Sem querer, Zacarias resumiu em uma frase as quintas-feiras de Carnaval no Centro. No dia em que os blocos de samba desfilam, não tem essa de tirar o pé do chão. A folia do primeiro dia no Campo Grande é “só no sapatinho”. Desde que o samba é samba é assim. A conversa de botequim tem que rolar no esquente e depois é só alegria, alegria. “O trio já passou, mas eu gosto de ficar aqui na maciota. Um hora eu alcanço ele”, diz Zacarias, agora acompanhado de um amigo.

Não tem como não entrar no compasso. Quem vai pensando em brigar aprende que não é do jeito que ele quer, mas “do jeito que a vida quer”. Até a polícia sente a diferença. “Os mais exaltados se rendem ao tom, à música. É diferente. Parece que vira tudo uma família só. Todo mundo junto, se abraçando”, percebeu o sub tenente Hamilton Kruschewsky, comandante do PA-03, no Canela. “Ainda não vi uma ocorrência”, confirmou. Pois é. É uma só nação! 

Além do Alerta, a voz do morro era amplificada também por blocos como Amor e Paixão, Proibido Proibir, Pagode Total e Rodopiô. Mas, na verdade, todo o entorno foi contaminado por aquela aura de alegria, educação e festa. Canta, canta minha gente. Em uma casa da travessa São Jorge, o samba já rolava antes mesmo dos trios chegarem na concentração. Som ligado o dia inteiro em Almir Guineto, Martinho da Vila, Arlindo Cruz e companhia. “Samba é samba, ‘cumpadi’”, disse o dono da residência, que, malandro, preferiu não se identificar. 

Nos bares, não tinha nem “Conflito” tipo Zeca Pagodinho. “A noite do samba é tudo de bom. O pessoal é muito mais tranquilo. O povo gosta de sentar, beber, comer uma coisinha sem estresse. É só alegria”, disse Bianca Farias, 65 anos, funcionária do Bar do Moqueca. Verdade! “Samba de Verdade”! Famílias inteiras, com crianças e idosos, sambavam juntas atrás dos blocos e na pipoca. Casais como o pedreiro Israel de Jesus, 34 anos, e a doméstica Maria de Jesus, 37, não perdem uma quinta-feira de Carnaval. 

“Namoramos há pouco tempo. Mas os dois sempre gostaram. A gente vinha separado, sem nem se conhecer. Agora juntou as paixões. É bom demais!”, disse ela. Até a volta para casa é mais tranquila. “Rapaz, esse é o dia de Carnaval que eu mais gosto de trabalhar. Um público maduro, tranquilo. Trabalho sem medo”, disse o taxista Francisco Prazeres, 60 anos, na frente da reitoria.

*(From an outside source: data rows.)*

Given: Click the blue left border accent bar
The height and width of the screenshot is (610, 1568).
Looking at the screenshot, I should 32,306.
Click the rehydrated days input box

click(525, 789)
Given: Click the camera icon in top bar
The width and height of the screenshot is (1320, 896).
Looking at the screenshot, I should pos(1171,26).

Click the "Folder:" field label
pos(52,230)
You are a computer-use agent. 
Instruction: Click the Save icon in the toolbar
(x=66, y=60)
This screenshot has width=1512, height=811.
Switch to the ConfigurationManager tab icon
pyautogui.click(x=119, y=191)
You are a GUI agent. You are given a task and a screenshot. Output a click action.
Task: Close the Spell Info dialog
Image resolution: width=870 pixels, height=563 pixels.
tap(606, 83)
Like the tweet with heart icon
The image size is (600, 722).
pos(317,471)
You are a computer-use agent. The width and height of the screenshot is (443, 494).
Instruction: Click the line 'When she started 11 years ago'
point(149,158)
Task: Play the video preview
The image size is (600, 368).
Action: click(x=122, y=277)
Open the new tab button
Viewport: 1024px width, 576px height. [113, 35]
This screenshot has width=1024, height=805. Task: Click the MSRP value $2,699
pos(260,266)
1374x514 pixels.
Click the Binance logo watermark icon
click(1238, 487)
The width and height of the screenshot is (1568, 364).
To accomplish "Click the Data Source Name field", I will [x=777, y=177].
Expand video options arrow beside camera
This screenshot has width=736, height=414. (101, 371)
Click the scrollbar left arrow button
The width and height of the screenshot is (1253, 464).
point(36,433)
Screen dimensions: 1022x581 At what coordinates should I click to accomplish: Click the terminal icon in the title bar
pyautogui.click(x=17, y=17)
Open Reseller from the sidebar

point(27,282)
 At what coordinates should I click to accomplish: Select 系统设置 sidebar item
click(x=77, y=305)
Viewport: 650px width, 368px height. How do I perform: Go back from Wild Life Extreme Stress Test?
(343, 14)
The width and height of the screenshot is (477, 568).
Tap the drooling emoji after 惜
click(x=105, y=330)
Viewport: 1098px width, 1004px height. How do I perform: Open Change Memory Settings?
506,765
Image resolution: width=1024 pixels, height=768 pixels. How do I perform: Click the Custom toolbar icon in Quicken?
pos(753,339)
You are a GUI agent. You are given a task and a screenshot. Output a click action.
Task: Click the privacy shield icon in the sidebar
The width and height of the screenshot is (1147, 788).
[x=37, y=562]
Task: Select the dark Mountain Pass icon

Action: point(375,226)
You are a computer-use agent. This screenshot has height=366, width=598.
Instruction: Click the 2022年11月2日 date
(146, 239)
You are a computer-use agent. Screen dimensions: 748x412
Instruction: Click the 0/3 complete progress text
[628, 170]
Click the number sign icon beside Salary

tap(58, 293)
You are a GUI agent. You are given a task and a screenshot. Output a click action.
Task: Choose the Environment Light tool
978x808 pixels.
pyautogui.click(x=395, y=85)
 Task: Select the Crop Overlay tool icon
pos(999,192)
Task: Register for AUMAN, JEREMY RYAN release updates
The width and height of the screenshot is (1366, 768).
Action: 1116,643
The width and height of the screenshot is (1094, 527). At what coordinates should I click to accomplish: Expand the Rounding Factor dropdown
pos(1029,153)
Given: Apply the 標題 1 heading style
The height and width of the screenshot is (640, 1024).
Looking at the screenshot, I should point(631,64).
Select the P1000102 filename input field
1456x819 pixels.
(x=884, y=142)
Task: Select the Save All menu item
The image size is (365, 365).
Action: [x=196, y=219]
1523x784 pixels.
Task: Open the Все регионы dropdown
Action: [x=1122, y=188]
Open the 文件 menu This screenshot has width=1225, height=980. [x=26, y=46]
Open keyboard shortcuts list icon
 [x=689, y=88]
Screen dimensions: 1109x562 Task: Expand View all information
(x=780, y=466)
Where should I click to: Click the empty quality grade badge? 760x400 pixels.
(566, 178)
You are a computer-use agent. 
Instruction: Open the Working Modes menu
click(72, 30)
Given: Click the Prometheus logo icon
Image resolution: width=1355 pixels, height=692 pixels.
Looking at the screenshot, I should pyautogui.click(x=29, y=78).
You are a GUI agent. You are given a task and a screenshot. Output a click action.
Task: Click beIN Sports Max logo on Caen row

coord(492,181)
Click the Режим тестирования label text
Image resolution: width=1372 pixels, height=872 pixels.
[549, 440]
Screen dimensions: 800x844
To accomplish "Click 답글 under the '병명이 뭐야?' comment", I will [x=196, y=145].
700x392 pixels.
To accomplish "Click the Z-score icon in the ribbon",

Mas, ainda que a alegria e a paz prevaleçam, em alguns casos “a tristeza é senhora”.  O marceneiro Roberval dos Santos, 45 anos, por exemplo, fez uma observação. “O problema do samba é que se o cara tiver com uma dor de cotovelo o bicho pega. Tem umas músicas que deixam o cara para baixo. Tem alegria? Tem! Mas também tem saudade”, sublinhou. Que é isso, Roberval. Chega de Saudade. Foi só um rio que passou em sua vida. O mundo é um moinho, irmão. O show tem que continuar. Amanhã vai ser outro dia.  

É nessa hora que um bêbado passa dançando sozinho, com os dois dedos indicadores para o alto. Reverberava o que tinha acabado de ouvir na avenida. “Vai passar nessa avenida um samba popular. Cada paralelepípedo da velha cidade essa noite vai se arrepiar”. Maravilha, Chico. “Tá vendo, irmão. Hoje é dia de festa”, disse eu a Roberval. Aí pronto, aquele abraço. Se for para chorar, melhor deixar para a quarta-feira. Ela vai chegar? Vai! Mas aí a gente recorre a Vinícius: “E nos nossos corações, saudades e cinzas foi o que restou”.